Compruebe las etiquetas que se incluyen como parámetros en la solicitud
Varias operaciones le permiten especificar etiquetas como parte de la solicitud. Por ejemplo, al crear un recurso, puede especificar las etiquetas que se adjuntan al nuevo recurso. Puede especificar un elemento Condition que utiliza aws:TagKeys para permitir o denegar la operación en función de si se incluye una clave de etiqueta específica o un conjunto de claves en la solicitud. A este operador de comparación no le importa qué valor contiene la etiqueta. Solo comprueba si está presente una etiqueta con la clave especificada.
Para comprobar la clave de etiqueta, o una lista de claves, especifique un elemento Condition con la sintaxis siguiente:
"aws:TagKeys": [ "tag-key-1", "tag-key-2", ... , "tag-key-n" ]
Puede utilizar ForAllValues: para prefaciar al operador de comparación para asegurarse de que todas las claves de la solicitud deben coincidir con una de las claves especificadas en la política. Por ejemplo, la siguiente política de muestra permite cualquier operación de Organizations solo si las tres claves de etiqueta especificadas están presentes en la solicitud.

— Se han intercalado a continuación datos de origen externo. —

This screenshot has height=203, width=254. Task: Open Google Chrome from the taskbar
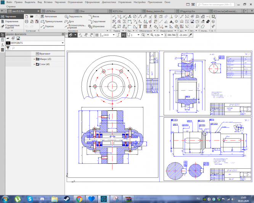click(79, 199)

{ "Version": "2012-10-17", "Statement": { "Effect": "Allow", "Action": "organizations:*", "Resource": "*", "Condition": { "ForAllValues:StringEquals": { "aws:TagKeys": [ "department", "costcenter", "manager" ] } } } }
De manera alternativa, puede utilizar ForAnyValue: para prefaciar un operador de comparación para asegurarse de que al menos una de las claves de la solicitud deben coincidir con una de las claves especificadas en la política. Por ejemplo, la siguiente política permite cualquier operación de Organizations solo si al menos una de las claves de etiqueta especificadas está presente en la solicitud.
{ "Version": "2012-10-17", "Statement": { "Effect": "Allow", "Action": "organizations:*", "Resource": "*", "Condition": { "ForAnyValue:StringEquals": { "aws:TagKeys": [ "stage", "region", "domain" ] } } } }
Varias operaciones le permiten especificar etiquetas en la solicitud. Por ejemplo, al crear un recurso, puede especificar las etiquetas que se adjuntan al nuevo recurso. Puede comparar un par clave-valor de etiqueta en la política con un par clave-valor incluido en la solicitud. Para ello, haga referencia a la etiqueta en un elemento Condition al anteponer el nombre de la clave de la etiqueta con la siguiente cadena: aws:RequestTag/ y, a continuación, especifique el valor de etiqueta que debe estar presente.key-name
Por ejemplo, la siguiente política de muestra deniega cualquier solicitud del usuario o rol para crear un Cuenta de AWS donde a la solicitud le falta el costcenter, o proporciona esa etiqueta con un valor distinto de 1, 2, o bien 3.
{ "Version": "2012-10-17", "Statement": [ { "Effect": "Deny", "Action": "organizations:CreateAccount", "Resource": "*", "Condition": { "Null": { "aws:RequestTag/costcenter": "true" } } }, { "Effect": "Deny", "Action": "organizations:CreateAccount", "Resource": "*", "Condition": { "ForAnyValue:StringNotEquals": { "aws:RequestTag/costcenter": [ "1", "2", "3" ] } } } ] }
Para obtener más información sobre el uso de estos elementos, consulte aws:TagKeys y aws:RequestTag en la Guía del usuario de IAM.